I found some enjoyment shooting the bow and arrow in this game. The mechanics work well, and I didn't have to get in close. Damage dealt is less but you can strafe or step back as you shoot. There's also the spell-slinging mechanics, which don't go well with warriors. You'd have to mix and match rune types that you find in-game. These would give you certain spells to work with. It's all fine until the time comes to unleash your spell. You see, you'd have to draw the runes in the air in order to get it off. This done at the heat of combat will reduce you to a nervous wreck. Good thing I'm a warrior. None of this air-drawing nonsense! Well, until I create a wizard, that is. But that's for another time.
Arx Fatalis is an amalgam of certain mechanics, one of them being Fallout. You see, eating is an integral part of the game. Food can be found and stored in-game. Your character voices out his or her hunger, then you click on that bread in the inventory and give it to him/her. Other than that, it serves little purpose or extra features in the game. At best, it's a mini-game built in, where you can cleverly mix in ingredients to make food, or cook your meat. Potions are made the same way- combine different things to come up with certain potion types.
Gain XP by killing monsters and completing quests. You level up when you reach a certain number of XP. You also get one point you can add to Str, Dex, Con or Int, and 15 points for skill allocation. You won't need to spend them all at once.
Your armor and weapons degrade as you fight. You'll have to repair them constantly or they'll break. Weapons and armor are quite expensive, and it will do you a world of good to keep an eye out on the durability. Find blacksmiths in town to keep them sharp and shiny.

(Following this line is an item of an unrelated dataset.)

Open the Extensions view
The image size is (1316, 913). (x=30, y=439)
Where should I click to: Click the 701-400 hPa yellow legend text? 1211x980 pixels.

Overall Arx Fatalis starts out interestingly well, but the distance you have to travel and the movement itself will become an annoyance. You'll be pleased with some of the mechanics that have carried over to the newer RPG games and will find that you're missing out on some of the conveniences that make the role-playing experience better. Arx Fatalis strikes a fine balance between tediousness and good old RPG storytelling.